Aim of the task
In the entries below, find the line with "Open lower plot Y-axis scaling menu" and print exactly every line from there up to and including the line with "Toggle the select-all header checkbox", with no other lines.

[Data records Boundary: Start]

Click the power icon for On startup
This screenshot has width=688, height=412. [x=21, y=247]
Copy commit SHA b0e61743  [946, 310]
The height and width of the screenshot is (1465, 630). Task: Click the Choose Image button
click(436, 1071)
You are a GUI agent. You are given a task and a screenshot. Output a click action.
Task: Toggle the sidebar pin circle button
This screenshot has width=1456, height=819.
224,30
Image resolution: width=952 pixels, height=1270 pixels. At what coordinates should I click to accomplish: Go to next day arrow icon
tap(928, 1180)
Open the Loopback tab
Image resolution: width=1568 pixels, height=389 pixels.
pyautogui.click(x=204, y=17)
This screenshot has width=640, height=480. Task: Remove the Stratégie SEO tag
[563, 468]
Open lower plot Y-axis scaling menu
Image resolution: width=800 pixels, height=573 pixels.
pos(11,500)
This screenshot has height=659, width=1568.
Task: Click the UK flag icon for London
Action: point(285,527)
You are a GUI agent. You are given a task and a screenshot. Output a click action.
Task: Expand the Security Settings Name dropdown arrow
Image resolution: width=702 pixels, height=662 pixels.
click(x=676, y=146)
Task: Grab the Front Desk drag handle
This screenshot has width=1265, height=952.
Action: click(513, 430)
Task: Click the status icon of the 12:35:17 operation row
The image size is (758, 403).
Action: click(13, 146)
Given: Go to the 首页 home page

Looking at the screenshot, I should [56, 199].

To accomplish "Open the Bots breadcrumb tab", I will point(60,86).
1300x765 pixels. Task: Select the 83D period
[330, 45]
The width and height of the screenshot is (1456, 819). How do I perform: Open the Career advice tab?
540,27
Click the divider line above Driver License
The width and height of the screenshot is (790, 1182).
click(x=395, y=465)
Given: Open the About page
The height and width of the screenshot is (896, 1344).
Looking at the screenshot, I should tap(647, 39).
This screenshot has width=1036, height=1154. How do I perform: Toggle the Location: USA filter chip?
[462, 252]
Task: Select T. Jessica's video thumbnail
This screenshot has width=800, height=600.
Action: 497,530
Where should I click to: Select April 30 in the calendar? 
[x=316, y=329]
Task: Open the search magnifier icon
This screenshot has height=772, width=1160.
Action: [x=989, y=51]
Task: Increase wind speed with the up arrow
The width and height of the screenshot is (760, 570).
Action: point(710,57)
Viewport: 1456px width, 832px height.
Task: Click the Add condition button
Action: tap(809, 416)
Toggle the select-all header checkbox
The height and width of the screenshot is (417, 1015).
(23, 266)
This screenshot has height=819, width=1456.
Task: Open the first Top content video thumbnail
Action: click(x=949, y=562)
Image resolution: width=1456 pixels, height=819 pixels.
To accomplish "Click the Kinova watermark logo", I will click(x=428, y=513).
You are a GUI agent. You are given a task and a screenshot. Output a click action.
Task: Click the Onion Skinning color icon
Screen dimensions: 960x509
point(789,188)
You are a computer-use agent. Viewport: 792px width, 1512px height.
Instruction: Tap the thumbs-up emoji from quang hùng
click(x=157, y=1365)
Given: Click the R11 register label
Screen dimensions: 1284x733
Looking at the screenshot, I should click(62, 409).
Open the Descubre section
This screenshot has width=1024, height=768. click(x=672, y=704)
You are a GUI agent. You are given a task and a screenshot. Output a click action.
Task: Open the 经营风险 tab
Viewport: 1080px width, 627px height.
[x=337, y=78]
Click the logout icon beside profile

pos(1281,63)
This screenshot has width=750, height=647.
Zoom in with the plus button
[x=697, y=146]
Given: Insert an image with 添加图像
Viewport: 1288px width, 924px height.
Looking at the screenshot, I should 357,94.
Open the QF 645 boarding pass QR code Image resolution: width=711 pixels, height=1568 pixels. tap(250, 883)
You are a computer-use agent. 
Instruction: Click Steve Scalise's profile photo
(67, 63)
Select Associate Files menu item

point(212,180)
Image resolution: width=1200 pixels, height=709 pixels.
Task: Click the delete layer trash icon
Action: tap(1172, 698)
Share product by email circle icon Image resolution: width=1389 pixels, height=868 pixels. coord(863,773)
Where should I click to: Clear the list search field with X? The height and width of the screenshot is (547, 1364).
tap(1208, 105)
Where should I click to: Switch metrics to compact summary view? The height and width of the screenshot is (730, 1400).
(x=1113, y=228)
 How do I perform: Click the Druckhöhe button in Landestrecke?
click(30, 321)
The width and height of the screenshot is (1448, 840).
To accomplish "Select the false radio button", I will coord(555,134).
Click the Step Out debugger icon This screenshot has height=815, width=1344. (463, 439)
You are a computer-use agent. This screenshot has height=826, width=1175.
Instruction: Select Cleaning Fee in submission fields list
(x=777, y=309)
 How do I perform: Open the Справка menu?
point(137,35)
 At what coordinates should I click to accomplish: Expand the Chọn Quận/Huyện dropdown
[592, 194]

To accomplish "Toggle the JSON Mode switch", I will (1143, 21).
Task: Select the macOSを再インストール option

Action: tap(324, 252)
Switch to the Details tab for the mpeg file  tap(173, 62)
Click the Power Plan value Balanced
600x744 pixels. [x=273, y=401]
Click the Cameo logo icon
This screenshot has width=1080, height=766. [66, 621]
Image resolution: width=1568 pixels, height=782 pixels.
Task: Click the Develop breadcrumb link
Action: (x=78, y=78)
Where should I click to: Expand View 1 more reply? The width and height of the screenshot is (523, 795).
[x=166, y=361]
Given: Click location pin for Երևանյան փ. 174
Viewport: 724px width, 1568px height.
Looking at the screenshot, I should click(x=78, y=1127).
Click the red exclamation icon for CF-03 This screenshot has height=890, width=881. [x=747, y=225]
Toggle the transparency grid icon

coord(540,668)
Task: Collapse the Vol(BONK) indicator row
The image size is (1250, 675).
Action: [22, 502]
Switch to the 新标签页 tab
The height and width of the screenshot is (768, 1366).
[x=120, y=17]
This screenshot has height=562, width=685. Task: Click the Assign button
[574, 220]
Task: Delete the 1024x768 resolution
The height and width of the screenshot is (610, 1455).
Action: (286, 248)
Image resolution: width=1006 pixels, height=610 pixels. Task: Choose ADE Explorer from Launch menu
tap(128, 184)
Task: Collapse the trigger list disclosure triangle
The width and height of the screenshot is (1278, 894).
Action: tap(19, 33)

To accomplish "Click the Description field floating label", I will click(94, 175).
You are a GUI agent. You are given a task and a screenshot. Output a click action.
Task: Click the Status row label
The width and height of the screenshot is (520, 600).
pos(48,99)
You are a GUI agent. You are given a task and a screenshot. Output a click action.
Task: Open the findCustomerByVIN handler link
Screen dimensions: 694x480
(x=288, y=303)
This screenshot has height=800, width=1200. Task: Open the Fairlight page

[Data records Boundary: End]

The completed task
Open lower plot Y-axis scaling menu
Image resolution: width=800 pixels, height=573 pixels.
pos(11,500)
This screenshot has height=659, width=1568.
Task: Click the UK flag icon for London
Action: point(285,527)
You are a GUI agent. You are given a task and a screenshot. Output a click action.
Task: Expand the Security Settings Name dropdown arrow
Image resolution: width=702 pixels, height=662 pixels.
click(x=676, y=146)
Task: Grab the Front Desk drag handle
This screenshot has width=1265, height=952.
Action: click(513, 430)
Task: Click the status icon of the 12:35:17 operation row
The image size is (758, 403).
Action: click(13, 146)
Given: Go to the 首页 home page

Looking at the screenshot, I should [56, 199].

To accomplish "Open the Bots breadcrumb tab", I will point(60,86).
1300x765 pixels. Task: Select the 83D period
[330, 45]
The width and height of the screenshot is (1456, 819). How do I perform: Open the Career advice tab?
540,27
Click the divider line above Driver License
The width and height of the screenshot is (790, 1182).
click(x=395, y=465)
Given: Open the About page
The height and width of the screenshot is (896, 1344).
Looking at the screenshot, I should tap(647, 39).
This screenshot has width=1036, height=1154. How do I perform: Toggle the Location: USA filter chip?
[462, 252]
Task: Select T. Jessica's video thumbnail
This screenshot has width=800, height=600.
Action: 497,530
Where should I click to: Select April 30 in the calendar? 
[x=316, y=329]
Task: Open the search magnifier icon
This screenshot has height=772, width=1160.
Action: [x=989, y=51]
Task: Increase wind speed with the up arrow
The width and height of the screenshot is (760, 570).
Action: point(710,57)
Viewport: 1456px width, 832px height.
Task: Click the Add condition button
Action: tap(809, 416)
Toggle the select-all header checkbox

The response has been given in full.